Her response surprised me. The choice of words made me wonder if she’d been ill since I’d last seen her?
After a further inquiry, she went on to explain how relieved she was to have the 2020 election behind us and was glad Joe Biden had won. “I feel I can breathe again,” she said.
I laughed in response, knowing how she felt. The world, of late, seemed to be living at the edge of a tulgey wood. During the past few months, I, in particular, have felt like a gibbon swinging from branch to breach in an attempt to escape a wildfire.

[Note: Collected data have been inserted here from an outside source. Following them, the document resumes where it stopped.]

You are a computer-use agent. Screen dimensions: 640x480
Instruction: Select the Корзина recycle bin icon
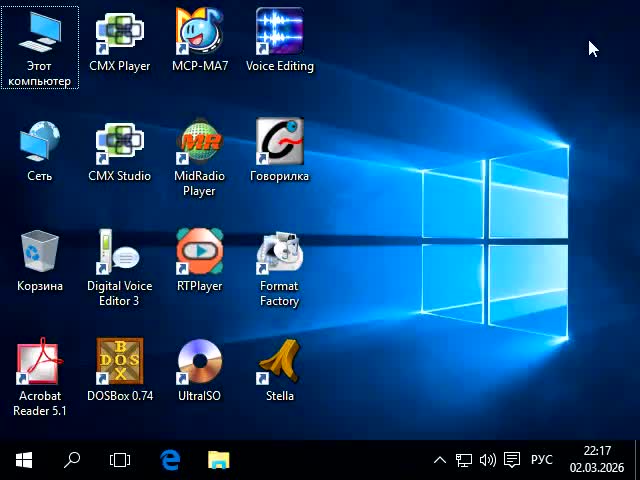(40, 253)
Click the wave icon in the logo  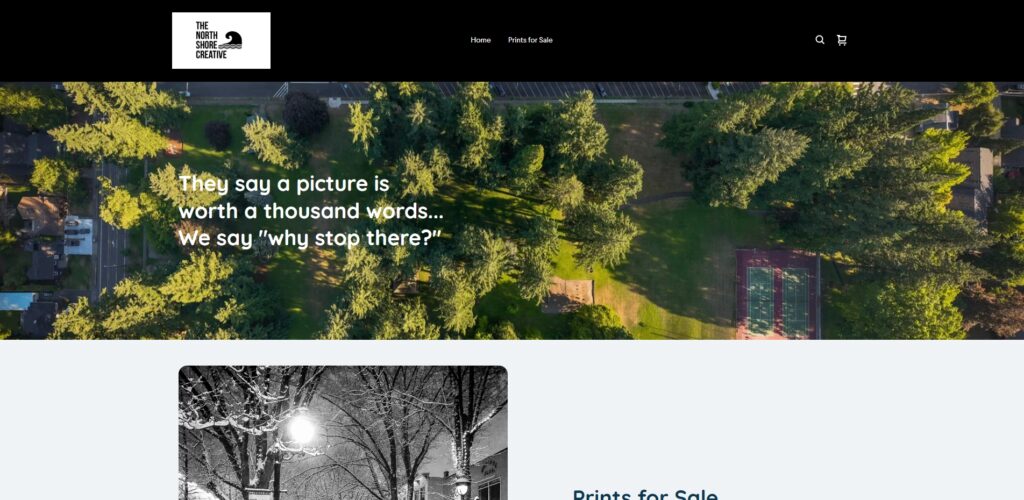tap(231, 40)
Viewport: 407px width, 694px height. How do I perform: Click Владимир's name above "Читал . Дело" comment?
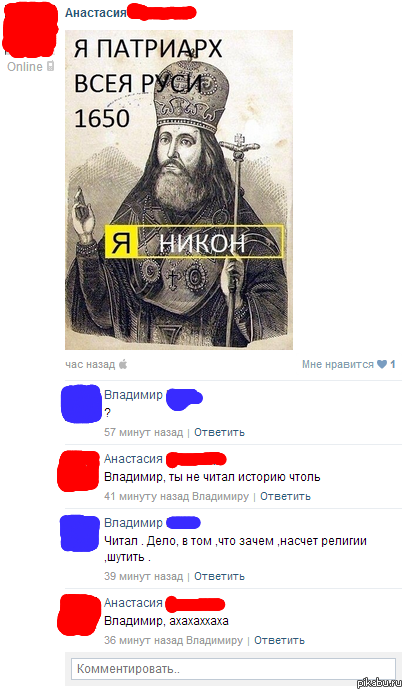pos(133,523)

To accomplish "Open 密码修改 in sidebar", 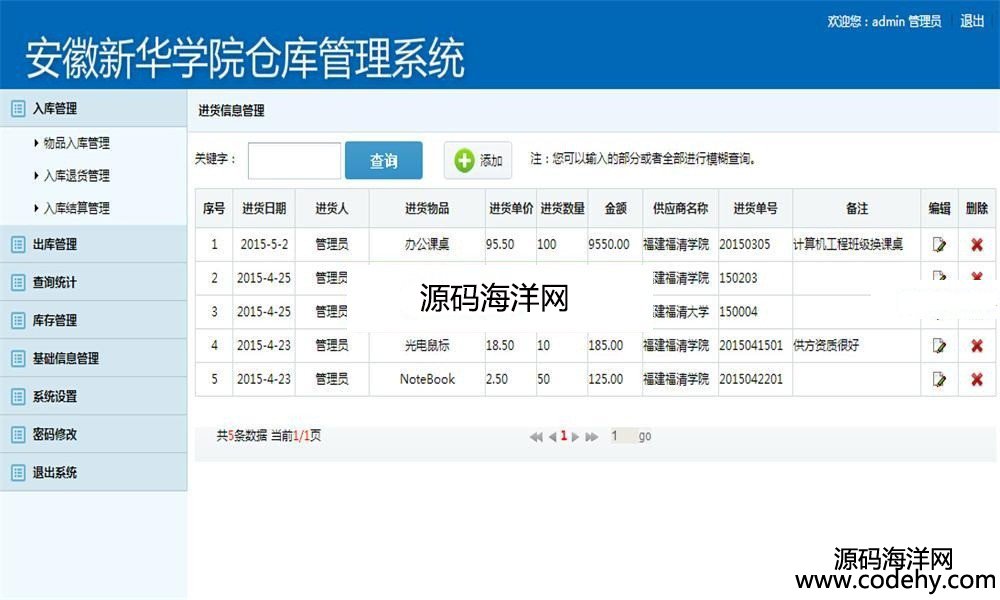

Faced with the double whammy of a pandemic and a national election–the results of which an enraged Donald Trump refuses to acknowledge–I remain less sanguine about the future than my chair-companion. If I owned an Ouija board, I doubt I’d consult it. Why poke the future? What I know of the present is scary enough. The number of Covid-19 bodies stacking up in refrigerated trucks outside hospitals is staggering. Meanwhile, those who survive either live like hermits or gamblers. The latter are those we see bare-faced, cavorting in the public square in the mistaken belief that First Amendment rights are equivalent to good hygiene.
Frankly, I pity the challenges awaiting incoming president, Biden. How will he convince us to embrace the inconveniences necessary to address climate change if wearing a mask during a pandemic provokes insurrection?
For some reason, expertise has fallen out of favor in this country. Scientists, for example, are among those least respected. Donald Trump’s Theater of the Absurd has left much of the population mindless. We face is an epidemic of ignorance while the pandemic rages.
Too much of the country seems willing to applaud the antics of a man who is mentally ill. They salute Mike Flynn’s call for sedition as the words of a patriot. They even imagine the cadre of buffoons led by Rudy Giuliani to be defenders of democracy. The rest of us look on in horror, aware that a nation led by a lunatic, a traitor, and the incompetent will not stand.
Congress remains in session but offers little guidance or financial relief to the masses in this time of upheaval. Instead, they squabble among themselves like chickens drunk on fermented crack corn. Mitch McConnell purports to be the Senate leader, but he has a single goal: to fill every judicial vacancy with a right-wing radical. Heedless of the chaos around him, he is persistent at his task, his head bent to the ground like a beetle building a dung heap.
At 78, he is unlikely to face the consequences of his putrid legacy. Looking to the future, his permissive neglect in all other aspects of government will leave the Republican party in the hands of aging Tea Party enthusiasts and the newly arrived followers of QAnon.
The overwhelming question before us is how long will Trump’s acolytes remain mesmerized by his theater once he leaves office. I fear it will be too long. Biden is no showman and truth is out of fashion. I hope he knows he confronts a sobering reality. “We are all mad here.”